Après avoir séduit sur les réseaux sociaux grâce à ses capacités de freestyle, Megan sort en 2018 un EP (un mini-album) salué par la critique, nommé d’après son alter ego « Tina Snow ».

« Big Ole Freak », titre entraînant qui célèbre l’émancipation sexuelle, lui permet d’atteindre pour la première fois le célèbre classement « Hot 100 » du magazine Billboard.

Elle crée alors son personnage de « Hot Girl Meg », rappant avec enthousiasme sur le plaisir d’être une femme sexy et puissante.

En avril 2020, le remix de son titre « Savage », avec Beyoncé, devient son premier tube aux Etats-Unis, malgré sa sortie en pleine pandémie.
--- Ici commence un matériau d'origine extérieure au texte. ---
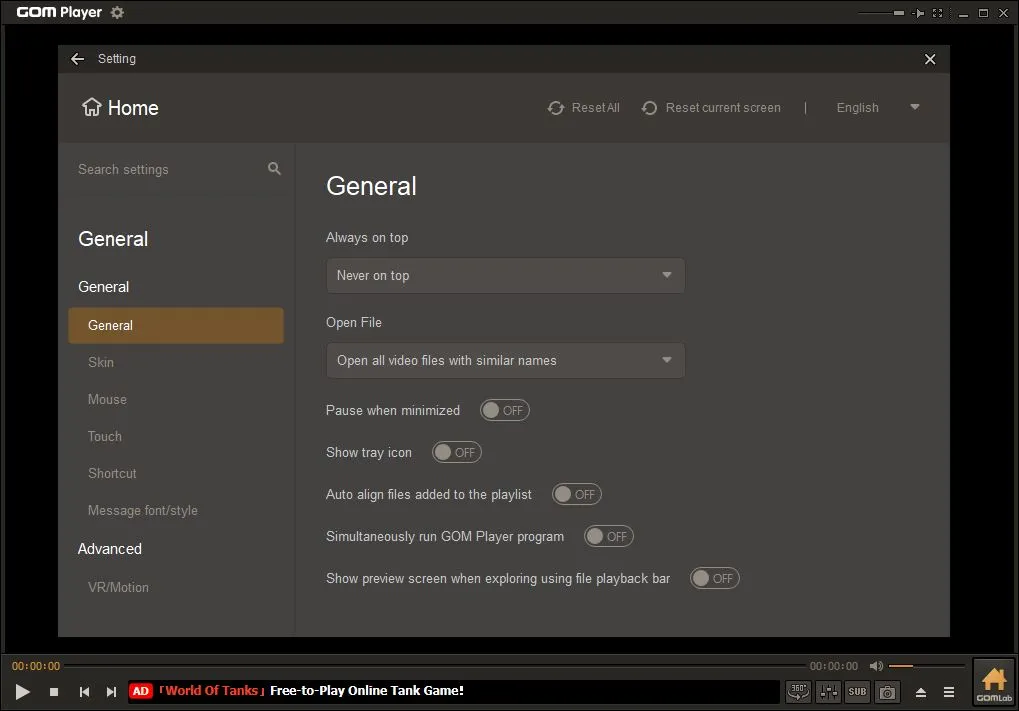Click the SUB subtitle button
The image size is (1019, 711).
pos(857,691)
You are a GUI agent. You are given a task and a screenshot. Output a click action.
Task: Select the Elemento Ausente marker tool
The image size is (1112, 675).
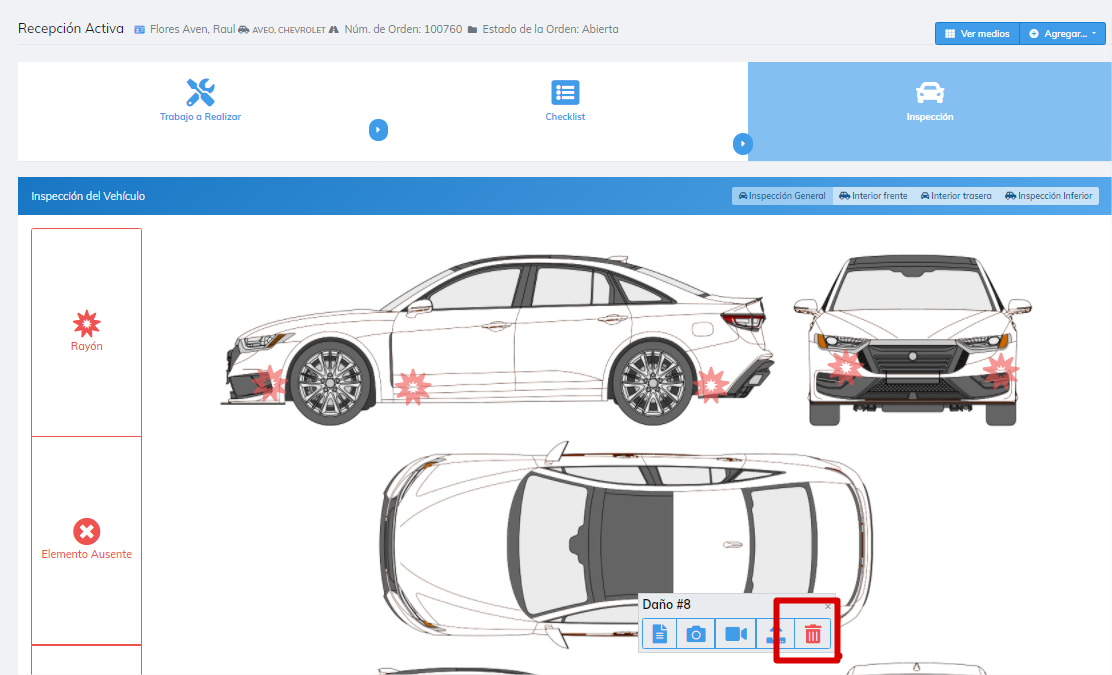coord(87,540)
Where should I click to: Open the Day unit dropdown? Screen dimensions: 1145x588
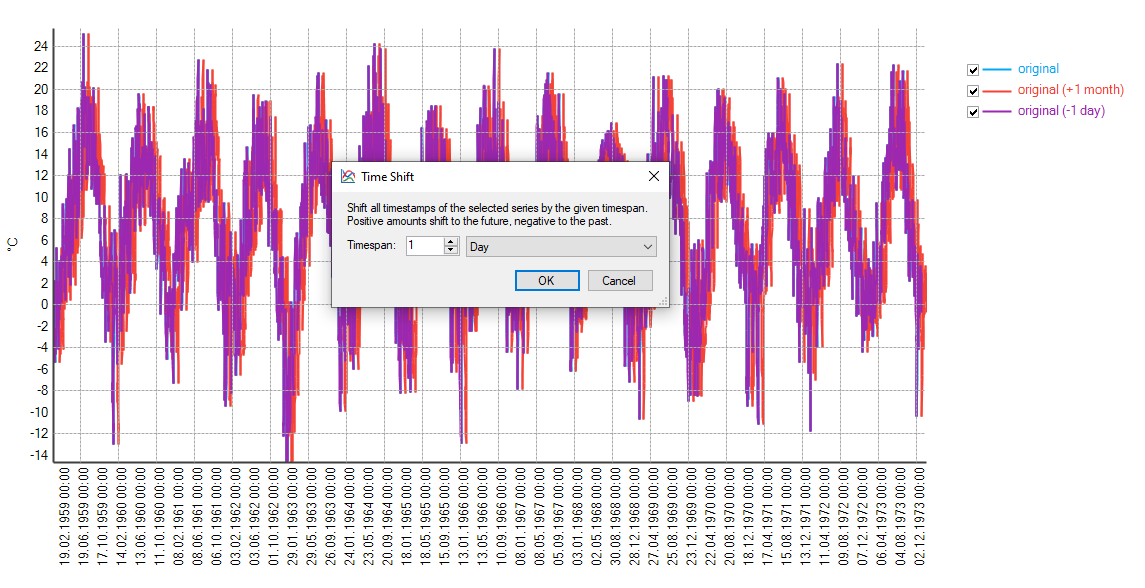[x=561, y=246]
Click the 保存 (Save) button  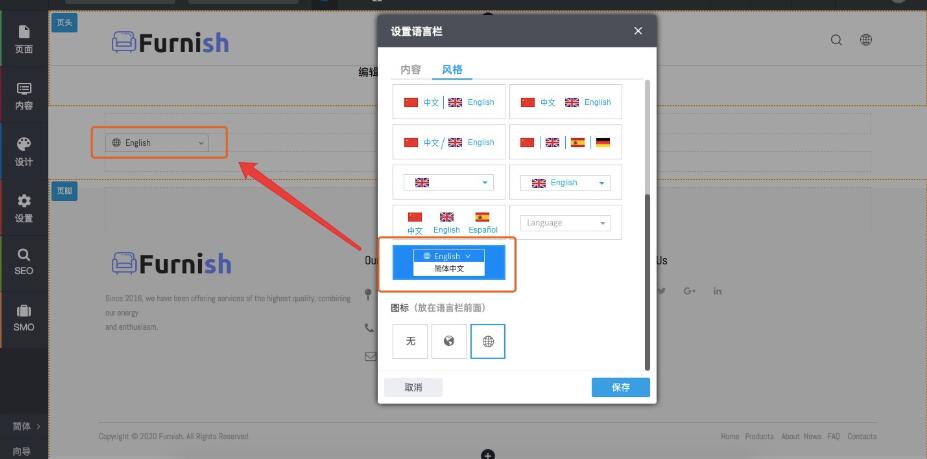coord(620,387)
« WAP », hit de l’été en duo avec Cardi B, et dont le nom fait référence à une femme excitée sexuellement, a renforcé sa popularité.

Garder la tête haute

Megan a utilisé sa célébrité croissante pour dénoncer les violences faites aux femmes, et soutenir le mouvement contre le racisme Black Lives Matter.

L’été dernier, elle a été blessée par balles aux pieds, après avoir été visée par des coups de feu tirés, selon elle, par le rappeur Tory Lanez, après une dispute.

En octobre, Tory Lanez a finalement été inculpé, mais avant cela, la rappeuse a été l’objet de méfiance et de moqueries.

« Les femmes noires sont si peu protégées et nous retenons tant de choses pour protéger les sentiments des autres, sans tenir compte des nôtres », a-t-elle tweeté une semaine après la fusillade, mi-juillet.

« C’est peut-être drôle pour vous tous sur Internet et c’est peut-être juste un sujet de conversation, mais c’est ma vraie vie et je suis blessée et traumatisée. »

Avant l’élection présidentielle américaine de novembre 2020, elle a publié un puissant éditorial dans le New York Times, évoquant la violence et les accusations de mensonges qui l’ont visée.

« Trop d’hommes traitent les femmes comme des objets, ce qui leur permet de justifier les abus qu’ils nous infligent quand on décide d’exercer notre libre arbitre », écrivait-elle.

Révélation de l’année

Même si elle n’avait pas encore été récompensée aux Grammy Awards, Megan Thee Stallion a déjà remporté un grand nombre de trophées, comme lors des prestigieuses MTV Video Music Awards.

Le magazine Times l’a classée parmi les personnes les plus influentes en 2020, et elle est aujourd’hui la première rappeuse à se voir décerner le titre de « révélation de l’année » aux Grammy Awards, depuis Lauryn Hill en 1999.

« C’est ma première fois aux Grammy Awards, mais ce n’est pas la première fois que je vous divertis », a-t-elle lancé aux téléspectateurs dimanche, après une performance à couper le souffle.